Pierre's manipulation of his name and various epithets and titles attributable to him in order to secure for himself the same "number" as Napoleon is one of the moments of this book that tends to stick with people. Largely, I think it's because it's so oddly comic and strikes modern readers as borderline insane. Of course, this sort of odd blend of Biblical prophecy and numerology makes perfect sense to Pierre--and, to be fair, to many modern day people confronted with how on earth to interpret the Book of Revelation. Still, we must take this moment seriously, because Pierre takes it seriously. It means something to him, and it reaffirms his internal sense of having a great purpose, a theme we've seen again and again. This ridiculous manipulation of something inherently meaningless provides "external" confirmation of Pierre's belief. He will let his actions be driven by this belief--and that's what gives it power. What we believe changes what we see--and what we see inspires what we do.
This concept of the power of belief over facts recurs several times in this reading. The most obvious other example is Tolstoy's digression (How are we feeling about these, by the way?) about historians. He paints them, essentially, as holding to a theory, and either cherry picking or ignoring facts as they do or do not fit their theory. The Russians planned all along to defeat Moscow via the destruction of their ancient capital, Moscow? Well, clearly they did--there's all this evidence to support it! The fact that it's almost entirely unbelievable that Emperor Alexander and his generals would have ever willingly allowed French troops so deep into Russian territory--and concoct a plan that involved the destruction of their most iconic city--well, we'll ignore that fact. (As a parallel: around the same time, the British were invading the U.S. during the War of 1812, which involved the British capture of Washington, D.C. and the burning of the White House. Anyone who claimed, in retrospect, that this was all part of some grand American plan would be laughed out of academia--justly so. Nation states, as a whole, do not like surrendering their capitals to their enemies.)

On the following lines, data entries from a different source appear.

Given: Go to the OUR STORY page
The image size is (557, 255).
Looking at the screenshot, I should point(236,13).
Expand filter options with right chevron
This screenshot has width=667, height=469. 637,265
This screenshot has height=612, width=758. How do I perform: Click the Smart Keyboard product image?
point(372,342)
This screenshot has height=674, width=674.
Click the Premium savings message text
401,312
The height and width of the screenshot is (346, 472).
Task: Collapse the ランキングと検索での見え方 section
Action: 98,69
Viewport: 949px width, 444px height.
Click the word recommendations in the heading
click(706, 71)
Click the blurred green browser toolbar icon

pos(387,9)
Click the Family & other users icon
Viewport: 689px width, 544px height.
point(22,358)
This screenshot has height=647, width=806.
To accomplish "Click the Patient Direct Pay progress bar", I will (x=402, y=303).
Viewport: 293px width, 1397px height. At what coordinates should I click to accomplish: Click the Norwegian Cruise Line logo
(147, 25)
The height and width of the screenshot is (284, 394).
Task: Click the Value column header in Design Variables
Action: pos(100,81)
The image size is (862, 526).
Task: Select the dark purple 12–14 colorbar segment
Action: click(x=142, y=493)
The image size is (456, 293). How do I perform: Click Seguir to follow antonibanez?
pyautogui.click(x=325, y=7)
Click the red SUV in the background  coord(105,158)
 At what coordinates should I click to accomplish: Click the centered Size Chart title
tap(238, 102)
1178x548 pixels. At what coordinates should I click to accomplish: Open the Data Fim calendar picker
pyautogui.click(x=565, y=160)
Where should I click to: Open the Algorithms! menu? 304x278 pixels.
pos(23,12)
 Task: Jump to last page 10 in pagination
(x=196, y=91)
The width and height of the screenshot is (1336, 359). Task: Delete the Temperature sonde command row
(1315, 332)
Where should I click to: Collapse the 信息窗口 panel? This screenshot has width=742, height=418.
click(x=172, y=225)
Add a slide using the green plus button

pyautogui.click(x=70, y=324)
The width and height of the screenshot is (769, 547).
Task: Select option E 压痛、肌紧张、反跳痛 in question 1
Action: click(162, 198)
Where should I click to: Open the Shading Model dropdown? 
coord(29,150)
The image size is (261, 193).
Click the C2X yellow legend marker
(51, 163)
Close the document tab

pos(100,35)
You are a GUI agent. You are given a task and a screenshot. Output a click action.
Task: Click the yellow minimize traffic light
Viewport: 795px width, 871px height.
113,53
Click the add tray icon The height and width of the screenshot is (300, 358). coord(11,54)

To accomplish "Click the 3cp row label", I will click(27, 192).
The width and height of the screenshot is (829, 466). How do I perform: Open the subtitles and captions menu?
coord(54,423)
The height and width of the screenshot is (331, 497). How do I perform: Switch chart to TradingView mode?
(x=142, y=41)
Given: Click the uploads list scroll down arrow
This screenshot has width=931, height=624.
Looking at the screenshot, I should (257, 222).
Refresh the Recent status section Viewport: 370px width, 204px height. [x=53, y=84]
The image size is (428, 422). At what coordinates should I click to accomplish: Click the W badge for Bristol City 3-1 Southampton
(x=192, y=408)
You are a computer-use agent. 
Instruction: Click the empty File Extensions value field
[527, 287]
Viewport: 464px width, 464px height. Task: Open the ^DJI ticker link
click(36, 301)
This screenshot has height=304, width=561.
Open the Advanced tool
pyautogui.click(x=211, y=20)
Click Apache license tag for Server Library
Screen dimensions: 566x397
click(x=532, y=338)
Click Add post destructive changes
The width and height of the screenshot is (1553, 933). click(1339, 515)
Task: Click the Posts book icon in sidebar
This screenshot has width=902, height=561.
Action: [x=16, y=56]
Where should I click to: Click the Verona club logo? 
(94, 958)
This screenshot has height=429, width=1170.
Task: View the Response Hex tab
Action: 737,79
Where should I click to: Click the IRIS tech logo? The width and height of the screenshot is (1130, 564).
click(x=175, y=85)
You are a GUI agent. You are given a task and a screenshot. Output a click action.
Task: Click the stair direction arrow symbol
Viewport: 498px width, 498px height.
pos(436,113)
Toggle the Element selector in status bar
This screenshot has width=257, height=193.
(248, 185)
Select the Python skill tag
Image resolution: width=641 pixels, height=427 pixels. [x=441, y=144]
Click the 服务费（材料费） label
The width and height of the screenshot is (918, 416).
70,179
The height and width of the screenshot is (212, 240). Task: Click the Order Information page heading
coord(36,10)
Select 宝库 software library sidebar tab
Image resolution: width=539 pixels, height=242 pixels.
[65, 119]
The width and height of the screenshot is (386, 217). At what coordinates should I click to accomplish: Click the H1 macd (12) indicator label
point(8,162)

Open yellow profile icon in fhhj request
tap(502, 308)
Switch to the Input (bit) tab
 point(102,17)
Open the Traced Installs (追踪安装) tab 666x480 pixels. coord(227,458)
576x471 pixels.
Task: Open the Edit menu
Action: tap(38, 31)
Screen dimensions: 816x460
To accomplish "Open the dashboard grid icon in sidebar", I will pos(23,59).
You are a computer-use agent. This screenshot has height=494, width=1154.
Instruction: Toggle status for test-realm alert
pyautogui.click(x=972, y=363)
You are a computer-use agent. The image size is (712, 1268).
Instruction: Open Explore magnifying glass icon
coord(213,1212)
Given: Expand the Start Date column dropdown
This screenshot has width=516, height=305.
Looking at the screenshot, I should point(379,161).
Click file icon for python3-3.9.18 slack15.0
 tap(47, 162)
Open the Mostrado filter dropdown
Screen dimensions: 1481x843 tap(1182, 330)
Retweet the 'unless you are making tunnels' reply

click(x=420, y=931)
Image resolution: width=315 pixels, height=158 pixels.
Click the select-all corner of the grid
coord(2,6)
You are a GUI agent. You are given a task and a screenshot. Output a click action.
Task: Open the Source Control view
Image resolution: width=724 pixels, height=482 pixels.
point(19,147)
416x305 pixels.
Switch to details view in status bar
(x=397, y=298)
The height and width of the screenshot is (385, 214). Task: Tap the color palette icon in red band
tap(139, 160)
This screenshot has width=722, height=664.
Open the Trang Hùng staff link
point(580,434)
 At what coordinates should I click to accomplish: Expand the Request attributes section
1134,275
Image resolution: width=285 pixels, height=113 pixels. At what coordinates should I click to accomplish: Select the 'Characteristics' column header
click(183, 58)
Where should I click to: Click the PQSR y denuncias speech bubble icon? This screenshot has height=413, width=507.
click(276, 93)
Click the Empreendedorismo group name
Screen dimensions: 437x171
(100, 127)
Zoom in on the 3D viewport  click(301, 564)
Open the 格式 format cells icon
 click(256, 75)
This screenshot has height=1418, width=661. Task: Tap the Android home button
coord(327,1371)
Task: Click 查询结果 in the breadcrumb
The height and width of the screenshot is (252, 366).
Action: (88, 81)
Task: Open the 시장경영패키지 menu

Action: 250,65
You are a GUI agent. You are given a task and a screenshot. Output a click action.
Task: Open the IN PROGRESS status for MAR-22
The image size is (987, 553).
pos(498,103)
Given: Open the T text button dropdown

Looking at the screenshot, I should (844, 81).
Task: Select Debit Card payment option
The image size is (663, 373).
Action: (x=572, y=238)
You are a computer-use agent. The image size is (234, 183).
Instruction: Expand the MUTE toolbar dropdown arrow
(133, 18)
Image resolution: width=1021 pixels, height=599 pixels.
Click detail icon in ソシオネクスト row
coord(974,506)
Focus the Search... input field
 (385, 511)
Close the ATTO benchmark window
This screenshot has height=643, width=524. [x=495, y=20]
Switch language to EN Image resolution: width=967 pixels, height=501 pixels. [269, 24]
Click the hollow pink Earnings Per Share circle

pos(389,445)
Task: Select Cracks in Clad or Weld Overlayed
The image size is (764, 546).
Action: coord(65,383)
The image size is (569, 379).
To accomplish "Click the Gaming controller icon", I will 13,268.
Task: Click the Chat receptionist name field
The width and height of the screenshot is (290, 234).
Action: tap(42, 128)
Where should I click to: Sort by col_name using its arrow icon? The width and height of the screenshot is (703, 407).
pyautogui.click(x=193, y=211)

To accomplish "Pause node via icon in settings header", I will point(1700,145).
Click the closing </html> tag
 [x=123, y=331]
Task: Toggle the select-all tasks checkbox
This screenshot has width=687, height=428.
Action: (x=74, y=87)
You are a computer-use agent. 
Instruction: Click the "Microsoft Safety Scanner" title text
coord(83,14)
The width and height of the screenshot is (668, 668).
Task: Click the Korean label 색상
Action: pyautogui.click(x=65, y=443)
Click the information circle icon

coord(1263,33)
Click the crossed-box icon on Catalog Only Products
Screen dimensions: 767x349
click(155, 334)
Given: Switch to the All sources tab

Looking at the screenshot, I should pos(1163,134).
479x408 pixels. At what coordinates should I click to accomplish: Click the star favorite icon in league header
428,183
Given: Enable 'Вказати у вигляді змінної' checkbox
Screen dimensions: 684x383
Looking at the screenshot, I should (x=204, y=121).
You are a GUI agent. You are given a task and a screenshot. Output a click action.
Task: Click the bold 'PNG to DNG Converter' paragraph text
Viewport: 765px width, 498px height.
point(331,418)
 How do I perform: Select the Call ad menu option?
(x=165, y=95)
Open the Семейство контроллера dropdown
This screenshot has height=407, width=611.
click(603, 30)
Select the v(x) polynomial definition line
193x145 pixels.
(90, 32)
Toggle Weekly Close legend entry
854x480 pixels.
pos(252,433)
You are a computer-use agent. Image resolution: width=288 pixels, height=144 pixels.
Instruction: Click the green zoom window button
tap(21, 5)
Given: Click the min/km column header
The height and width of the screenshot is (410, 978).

It's not just the excitable Pierre and the blind historians who fall victim to this belief bias, however. In their own way, Natasha's doctors, constantly prescribing ineffectual medicines for what is, to my eyes, essentially the aftereffects of a bad break-up, are living out the same pattern. More tragically, old Prince Nicholas is so tied to his own beliefs about the way things are that he initially rejects contrary information, even from his own son. His aging mind has perhaps lost some of its vigor, and it takes him hours of thinking about it subconsciously to realize that he, his family, and his beloved Bald Hills are essentially directly between the French armies and their target: Moscow.
And what of Moscow? Almost all our main characters, who are usually scattered all over the countryside, are about to find themselves in the same city, for the first time in the book.
P.S.--In almost every reading, there is a moment so small and intimate that the epic nature of this work suddenly falls away and I feel deeply connected to the characters. Often, these moments involve Andrew and Mary, each of whom is my favorite character in the novel, depending on my mood. So, it shouldn't surprise that his quickly written message to his sister, scratched out in pencil on a piece of paper torn from a notebook, affected me deeply. I can see the paper in my mind, a jagged edge indicating its provenance, and with an almost illegible scrawl on it containing no greetings, no closings, no expressions of love--just a desperate plea: Go. Now. And let me know you're safe.